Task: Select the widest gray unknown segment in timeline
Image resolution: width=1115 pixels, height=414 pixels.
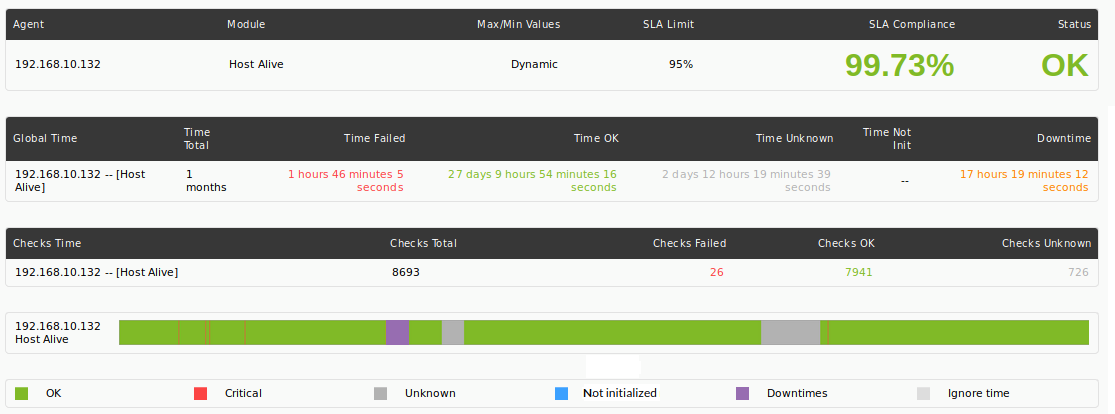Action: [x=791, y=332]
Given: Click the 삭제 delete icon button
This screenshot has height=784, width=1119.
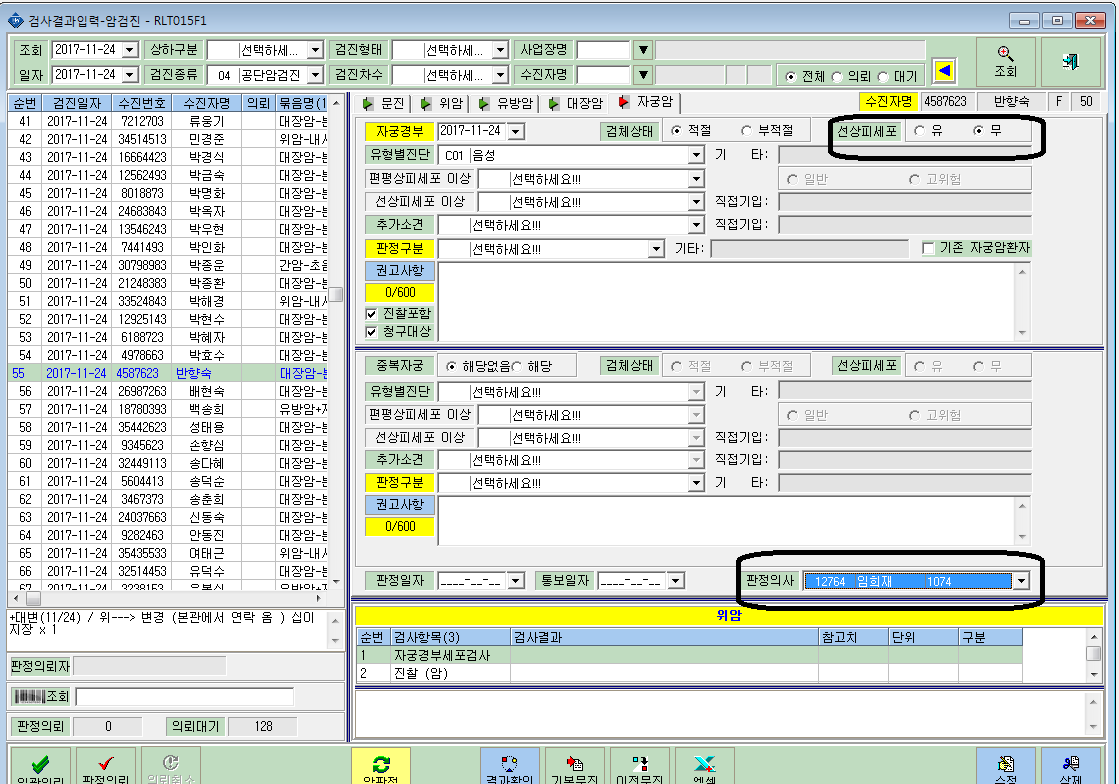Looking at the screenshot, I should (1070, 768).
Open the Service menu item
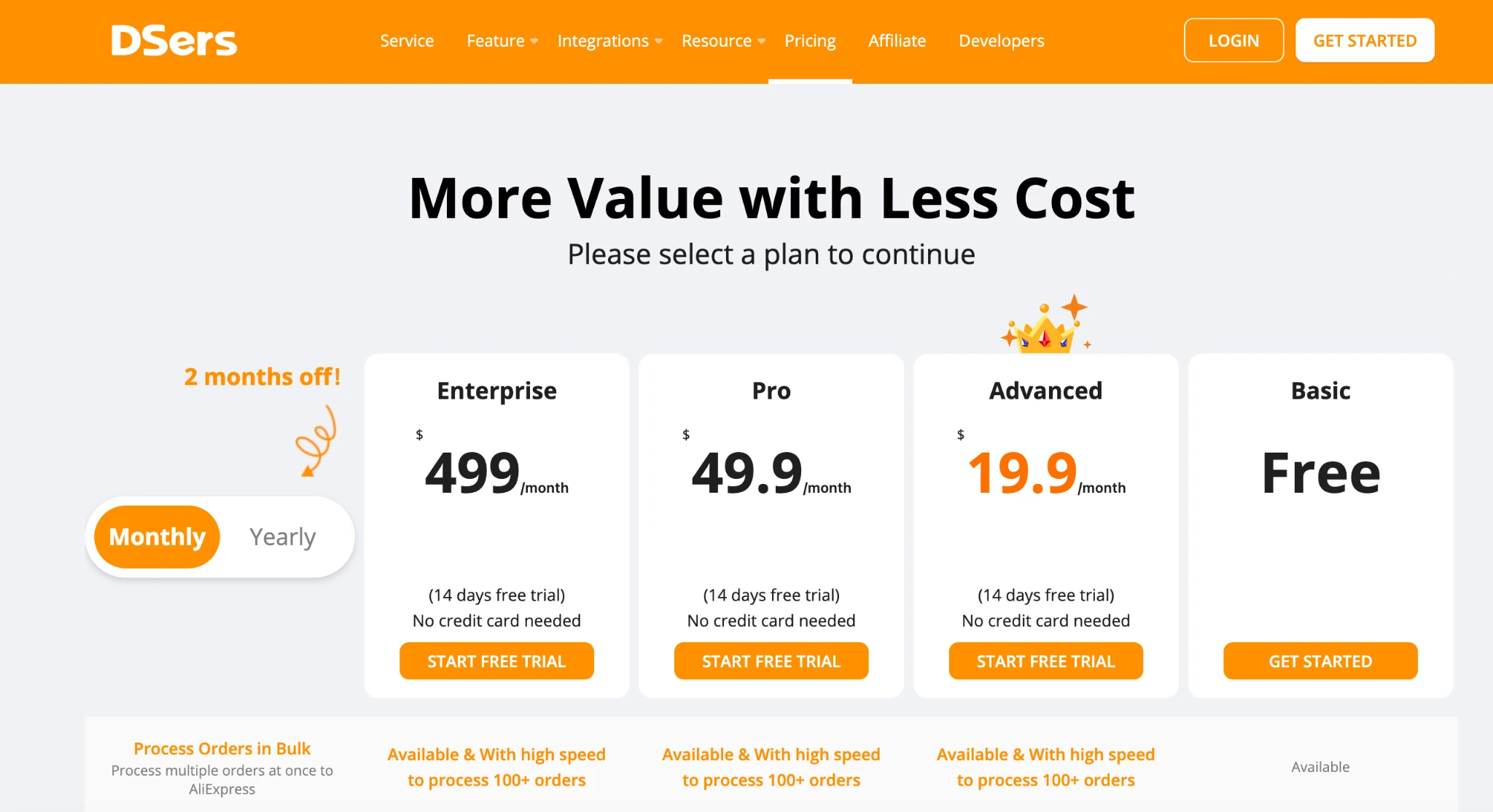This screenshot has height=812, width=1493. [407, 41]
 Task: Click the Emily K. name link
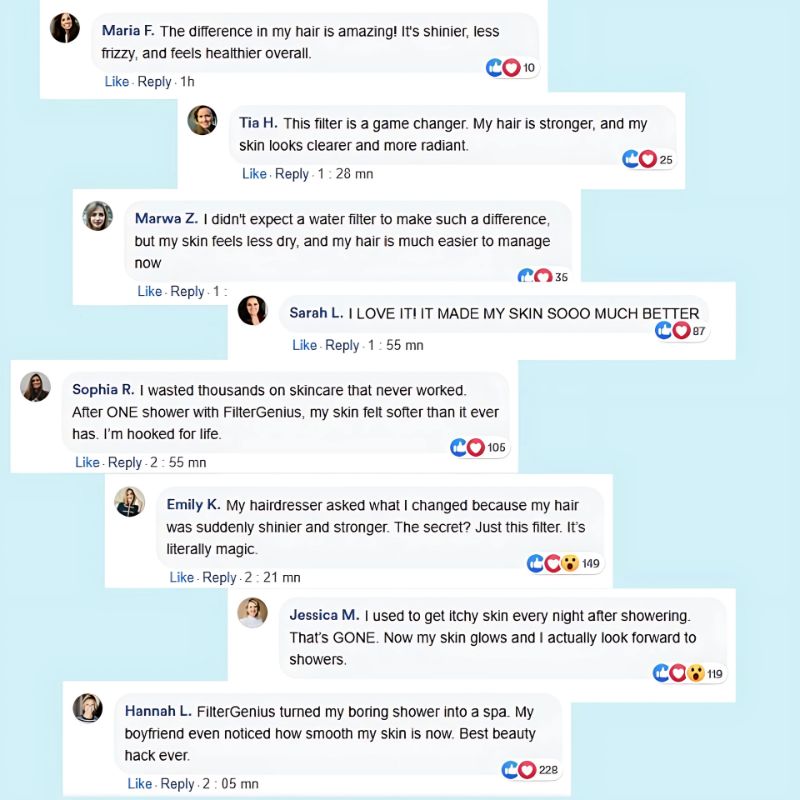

◆ ◆ ◆ ◆ ◆ ◆ ◆

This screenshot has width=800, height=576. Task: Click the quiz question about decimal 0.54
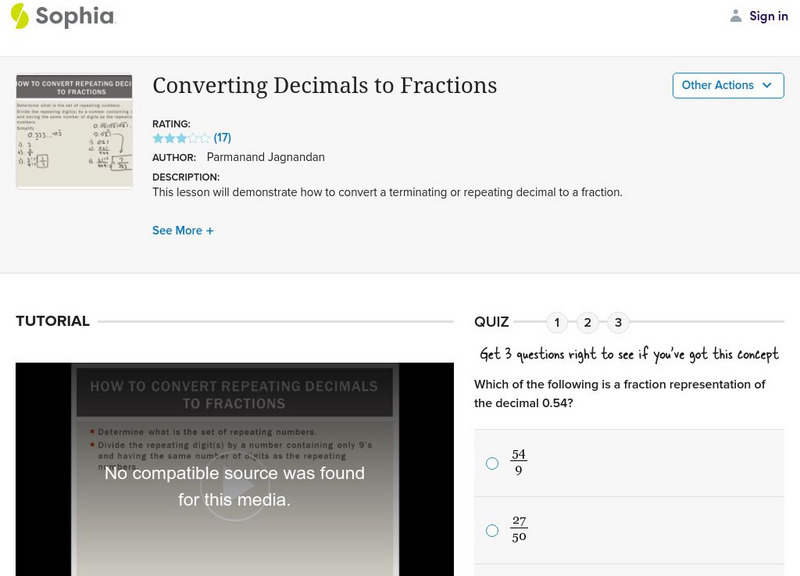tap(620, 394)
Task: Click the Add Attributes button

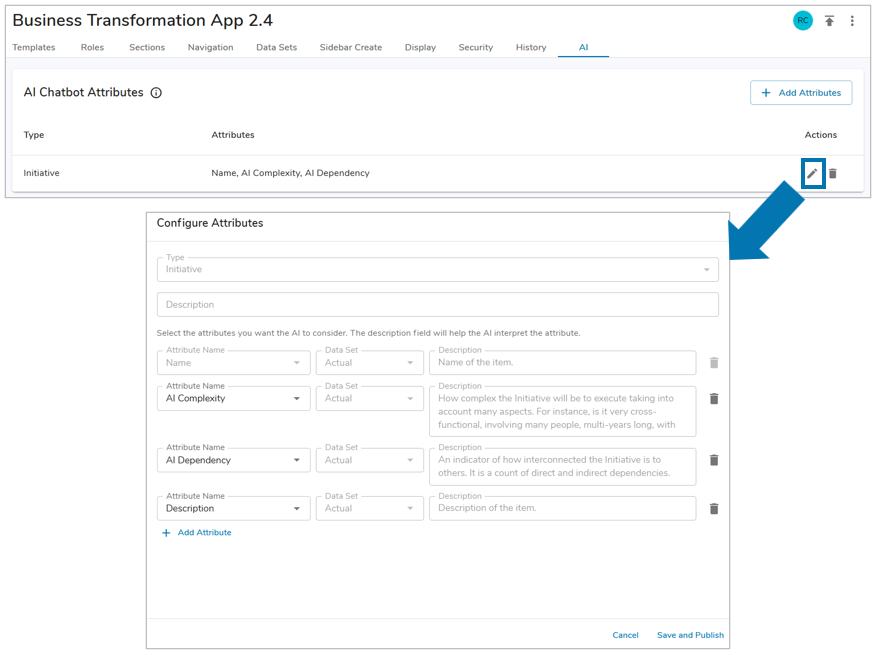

◆ ◆ ◆ ◆ ◆ ◆ ◆

### Aim of the exercise
From the records above, transcribe exactly the lines starting at the one containing "Task: Select the" and ending at the one containing "Task: Click the Emily K. name link". Skip the pictures.

### Answer to this task
Task: Select the widest gray unknown segment in timeline
Image resolution: width=1115 pixels, height=414 pixels.
Action: [x=791, y=332]
Given: Click the 삭제 delete icon button
This screenshot has height=784, width=1119.
Looking at the screenshot, I should (1070, 768).
Open the Service menu item
This screenshot has height=812, width=1493. [407, 41]
 Task: Click the Emily K. name link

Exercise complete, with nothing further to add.